Diocesan News

New Resource Looks to Bring People Together as Church Gatherings Grow in Diocese

WOODSIDE — As parish life reemerges post-pandemic, there’s good news for churches and organizations in the diocese seeking a way to let the public know about their upcoming events, and it’s coming in the form of a website — Catholic Gatherings.

DeSales Media Group, the technology and communications ministry of the diocese and the parent company of The Tablet, has launched Catholic Gatherings as an online bulletin board where churches and organizations can not only post information about their own happenings, but also learn about those in other parishes in the diocese. 

And that information need not be limited to words alone. Churches can maximize exposure for an event by also posting an accompanying image that will show in rotation on the Catholic Gatherings homepage as well as on the detailed events page. In addition, churches can upload a flyer with more details.

The new website has launched at the precisely right time, said Jim DelCioppo, editor of The Tablet. “As we’re coming out of the pandemic, and churches and organizations are holding more events, The Tablet wants to help spread the word and promote them,” he explained. 

To submit an event online for possible inclusion in The Tablet, users can go to thetablet.org/catholicgatherings and click “Submit an Event.” After the event is over, users are encouraged to share their photos and videos with The Tablet at thetablet.org/sendus.

“Our hope is to create a single platform where we people can find out what’s happening, not just in their parish, but in other parishes,” explained Len Camporeale, director of marketing and digital for DeSales Media Group. “You might be aware of a ministry meeting in your church, but you might not hear about the fair at the parish next door. 

“What we’re looking to do is for everybody to turn  their attention to this one platform.”

To help spread the word about Catholic Gatherings, DeSales Media Group has contacted parish secretaries and schools across the diocese. 

“The next step is really to have people start to post their events there to get the word out,”  Camporeale said. “We need people to say, “I’m going to make a commitment to get my events up there for the next year so this does become a place where I can long term promote my events and cross-promote events from parishes.”

Catholic Gatherings fits in nicely with the ministry of DeSales Media Group, which is to evangelize, Camporeale added. 

“Evangelization starts with invitation,” he said. “Many of our parishes are having events and inviting people to come and experience the parish.

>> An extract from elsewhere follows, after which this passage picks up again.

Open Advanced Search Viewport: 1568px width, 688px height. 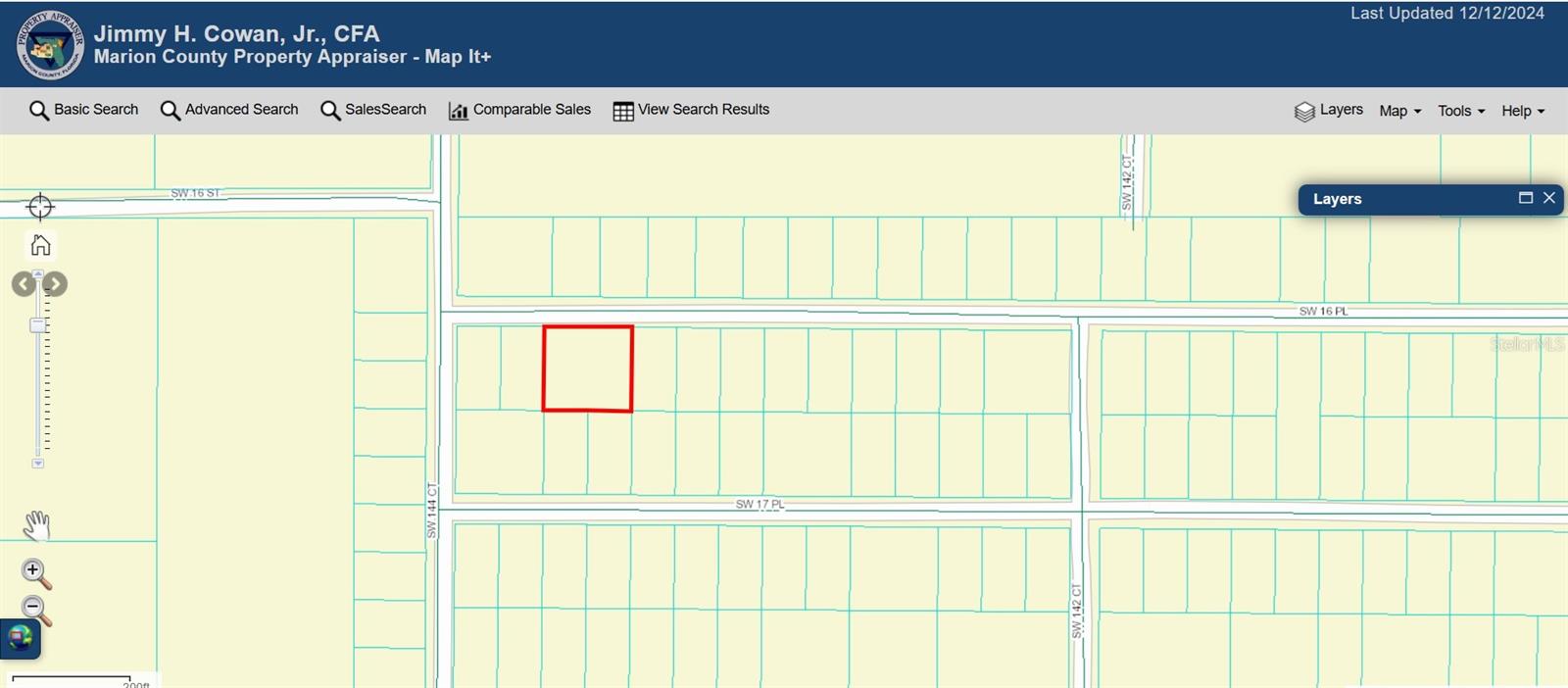229,110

We’ve developed a platform that will help them leverage their events.”

“Catholic Gatherings is a great resource for people to stay up to date on what is happening throughout the diocese,” DelCioppo added. “It offers organizers an easy way to reach out to the faithful throughout the diocese.”

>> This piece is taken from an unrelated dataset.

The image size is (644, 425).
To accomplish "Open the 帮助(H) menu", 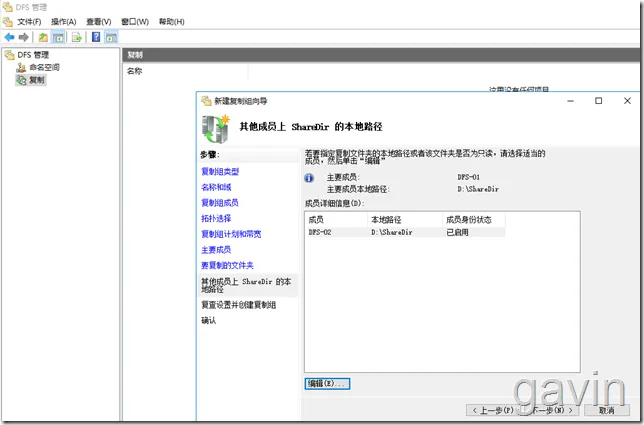I will [172, 21].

Churches in the Diocese of Brooklyn are once again abuzz with activity following the pandemic, with all types of gatherings that bring parishes to life — including everything from youth ministry meetings to flea markets to feast days.

With the worst of COVID-19 in the rearview mirror, churches are springing to life. Some resumed their regular Mass schedules as soon as in 2020, and those are still going strong. But parish-centered social events have been slower to return to normal, pastors told The Tablet.

“We’re fully back, and we have been for a while. I would say the last six or seven months have been really, really busy,” said Father Carlos Velásquez, pastor of St. Brigid Church in Bushwick.

As he spoke to The Tablet on Monday, Father Velasquez was finalizing plans for the parish’s All Saints Day celebration set for Nov. 1 — a day that was to include a children’s Mass and procession around the block of the church.

“We are a very devotional parish,” he said, adding that there are many religious societies at St. Brigid Church. “We have a great many processions.”

St. Brigid also has a large population of young people — there are 700 students in its faith formation program, for example — and the parish holds a number of child-centered events throughout the year.

Other churches in the diocese are also seeing an uptick in activities.

“For the most part, we are back in action,” said Father Christopher O’Connor, pastor of Blessed Virgin Mary Help of Christians Church in Woodside, also known as St. Mary’s of Winfield.

At St. Mary’s of Winfield, the Youth Ministry announced that its Youth Nights are back. The group meets Sunday nights from 6 p.m. to 8 p.m. in the Parish Room. The Golden Age Club is planning a bus trip to Atlantic City on Nov. 10.

Even smaller, low-key gatherings are back. St. Mary’s of Winfield is inviting folks to “Sip Some Pumpkin Spice This Fall,” when coffee is served in the conference room on Mondays from 3 p.m. to 5 p.m.

The parish, which recently reopened its Adoration Chapel after it was destroyed by Hurricane Ida last year, is busy signing up volunteers to serve as adorers to take one-hour shifts to watch over the Blessed Sacrament so that it can become a perpetual adoration chapel that is open 24/7. 

So many parishioners have signed up that, at last count, only 12 hours out of the 168-hour week were left.

Over at Mary, Queen of Heaven Church in Mill Basin, plans are already in the works for the parish Christmas Party. Father Thomas Leach, the pastor, said a large crowd of approximately 150 people is expected at the event.

Parish activities were dormant for a long time even after the pandemic started at ease, Father Leach admitted, “but we’re trying to build things back up again.”